By Michael Doran
Seville friends Fran Snowdon and Glenys Hopes decided to do something for their community in 2015, and started making fiddle rugs.
“I started knitting a blanket for my granddaughter who is living with multiple disabilities,” Fran said.
“I called it her fiddle rug and the name has stuck since then.
“Things like fiddle rugs are used to maintain or teach skills, to calm and distract, soothe frustration or to just keep hands busy.
“Sometimes it can be as simple as having something tactile in the pocket to squeeze that prevents a full melt down in an anxiety attack.”
Sensory or diversion therapy is used for patients living with conditions like dementia, autism, Alzheimer’s, stroke and mental health issues and those in hospitals and nursing homes.
Sensory aids come in all shapes and sizes such as fidget cushions, activity mats, memory mats and fiddle rugs.

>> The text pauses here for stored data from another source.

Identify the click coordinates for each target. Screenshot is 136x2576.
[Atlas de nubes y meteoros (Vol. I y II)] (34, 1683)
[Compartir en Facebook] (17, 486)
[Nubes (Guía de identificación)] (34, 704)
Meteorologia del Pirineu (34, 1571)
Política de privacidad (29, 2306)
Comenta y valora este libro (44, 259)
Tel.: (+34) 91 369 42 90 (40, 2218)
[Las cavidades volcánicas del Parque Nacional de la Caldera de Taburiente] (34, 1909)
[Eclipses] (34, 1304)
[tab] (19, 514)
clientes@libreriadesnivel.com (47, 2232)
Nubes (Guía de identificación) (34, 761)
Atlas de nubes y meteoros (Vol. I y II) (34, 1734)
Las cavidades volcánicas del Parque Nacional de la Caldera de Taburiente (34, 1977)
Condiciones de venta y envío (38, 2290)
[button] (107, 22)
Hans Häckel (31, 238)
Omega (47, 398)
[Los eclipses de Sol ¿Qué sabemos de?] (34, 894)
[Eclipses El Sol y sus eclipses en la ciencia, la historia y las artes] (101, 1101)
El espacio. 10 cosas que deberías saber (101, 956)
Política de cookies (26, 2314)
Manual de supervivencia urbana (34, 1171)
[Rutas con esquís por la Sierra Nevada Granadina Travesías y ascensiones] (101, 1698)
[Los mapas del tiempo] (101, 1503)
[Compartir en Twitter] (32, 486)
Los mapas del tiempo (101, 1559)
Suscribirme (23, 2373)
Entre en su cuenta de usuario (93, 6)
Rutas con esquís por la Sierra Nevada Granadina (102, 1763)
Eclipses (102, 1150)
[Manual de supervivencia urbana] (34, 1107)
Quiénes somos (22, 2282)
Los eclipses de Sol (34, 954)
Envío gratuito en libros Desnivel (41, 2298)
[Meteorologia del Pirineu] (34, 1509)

As an example, memory mats are made by attaching ribbons, buttons, zippers, shoe-laces and other items to provide activity for patients.
“It gives people something they can hold, twiddle and play with using items they are familiar with,” Fran said.

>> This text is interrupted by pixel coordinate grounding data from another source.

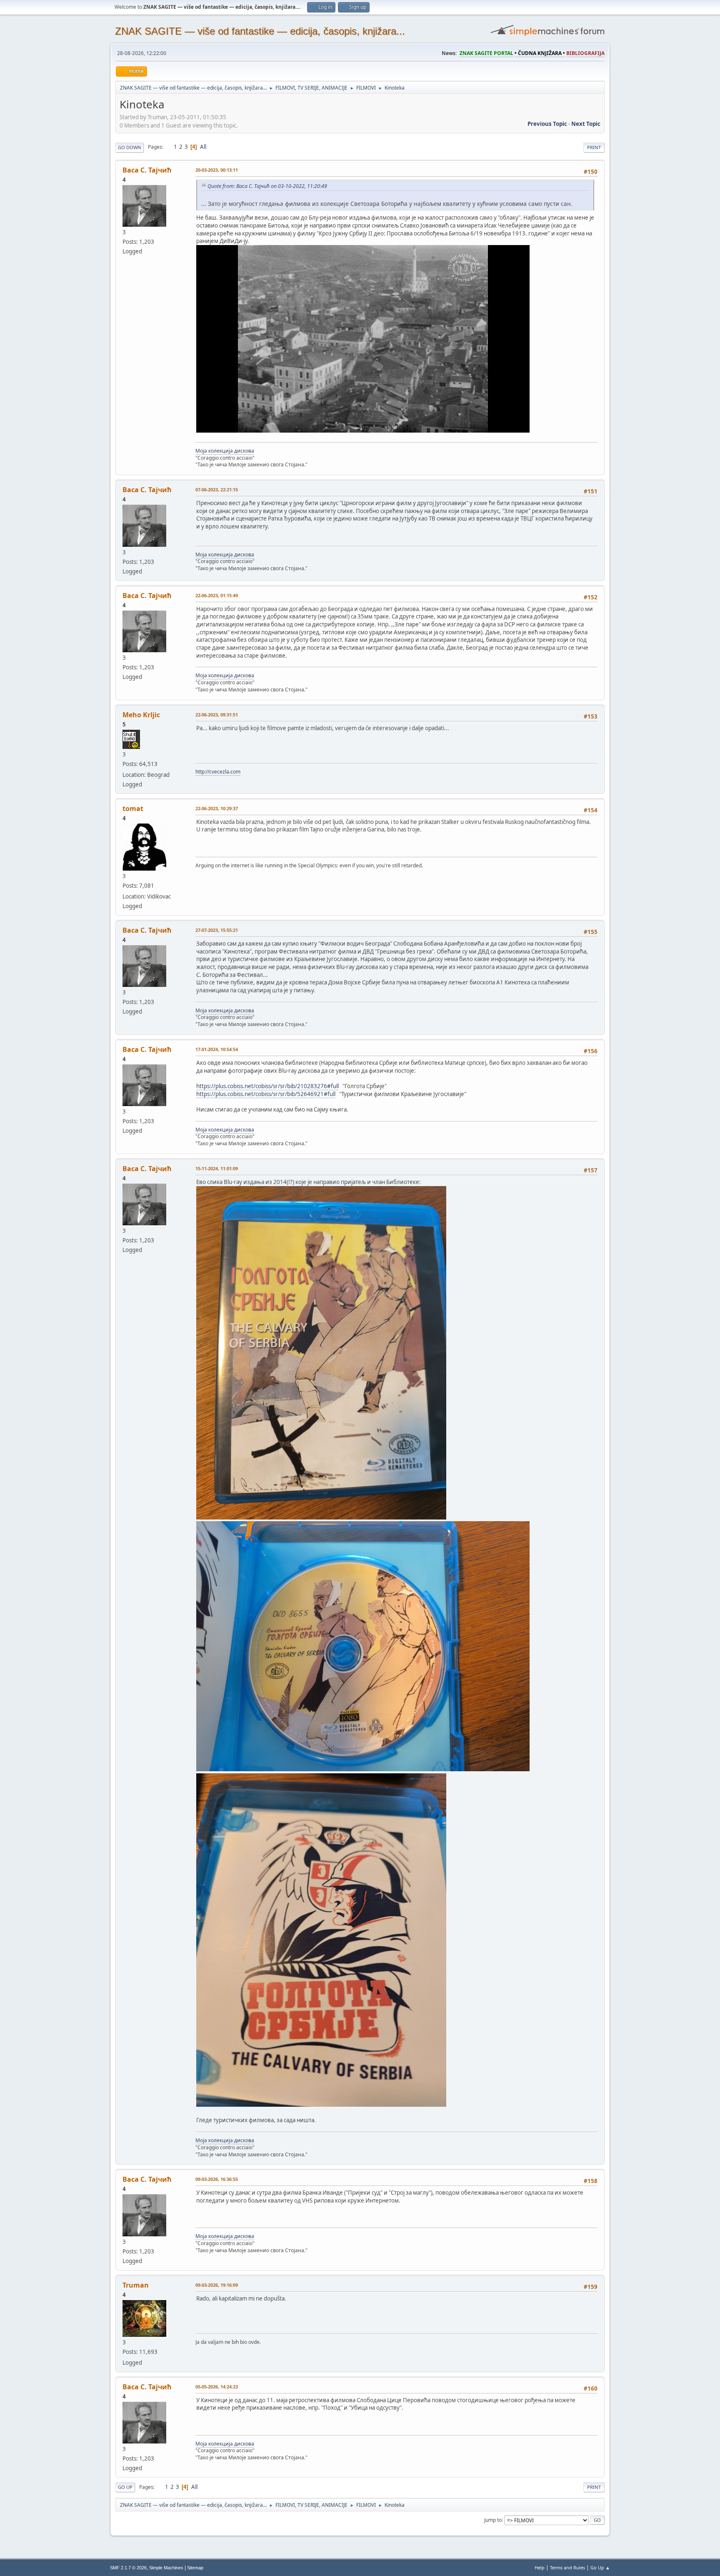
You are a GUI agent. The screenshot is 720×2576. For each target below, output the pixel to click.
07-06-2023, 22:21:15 (216, 489)
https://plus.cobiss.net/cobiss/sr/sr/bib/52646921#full (265, 1094)
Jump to (493, 2519)
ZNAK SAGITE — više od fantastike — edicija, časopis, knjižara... (260, 31)
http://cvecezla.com (217, 771)
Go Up (125, 2487)
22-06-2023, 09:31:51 (216, 714)
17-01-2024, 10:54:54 (216, 1049)
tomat (132, 808)
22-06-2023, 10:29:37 (216, 808)
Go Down (129, 147)
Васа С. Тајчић (147, 170)
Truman (135, 2285)
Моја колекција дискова (224, 450)
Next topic (585, 124)
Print (594, 147)
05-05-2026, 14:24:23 (216, 2386)
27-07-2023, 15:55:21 (216, 930)
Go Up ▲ (600, 2567)
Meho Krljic (141, 714)
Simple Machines (166, 2567)
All (203, 146)
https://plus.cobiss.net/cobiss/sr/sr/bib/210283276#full (267, 1086)
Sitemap (195, 2567)
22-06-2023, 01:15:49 (216, 595)
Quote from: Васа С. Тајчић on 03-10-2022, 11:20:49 (267, 186)
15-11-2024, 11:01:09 (216, 1168)
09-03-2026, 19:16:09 (216, 2285)
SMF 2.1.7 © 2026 (128, 2567)
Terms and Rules (567, 2567)
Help (540, 2567)
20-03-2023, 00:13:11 (216, 170)
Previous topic (547, 124)
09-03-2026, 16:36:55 (216, 2179)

“Often these are things they are losing the ability to use and it gives them a kick when they see they can still do it.
“By mid-2018 we reached a very proud milestone of gifting 1000 beautifully-crafted pieces made by women in the Yarra Valley.
“Every woman in this group understands how precious and beneficial these hand crafted gifts are.”
The fourth Fiddle Rug Exhibition and Giveaway ran at Mont de Lancey in Wandin North from 6 to 21 October, and the group made more than 500 pieces.
Most of these were to be gifted at the exhibition, with any remaining going to nursing homes, day care centres and special schools.
The group now numbers 20 and meets on Mondays at Seville Community House, which can be contacted on 5964 3987.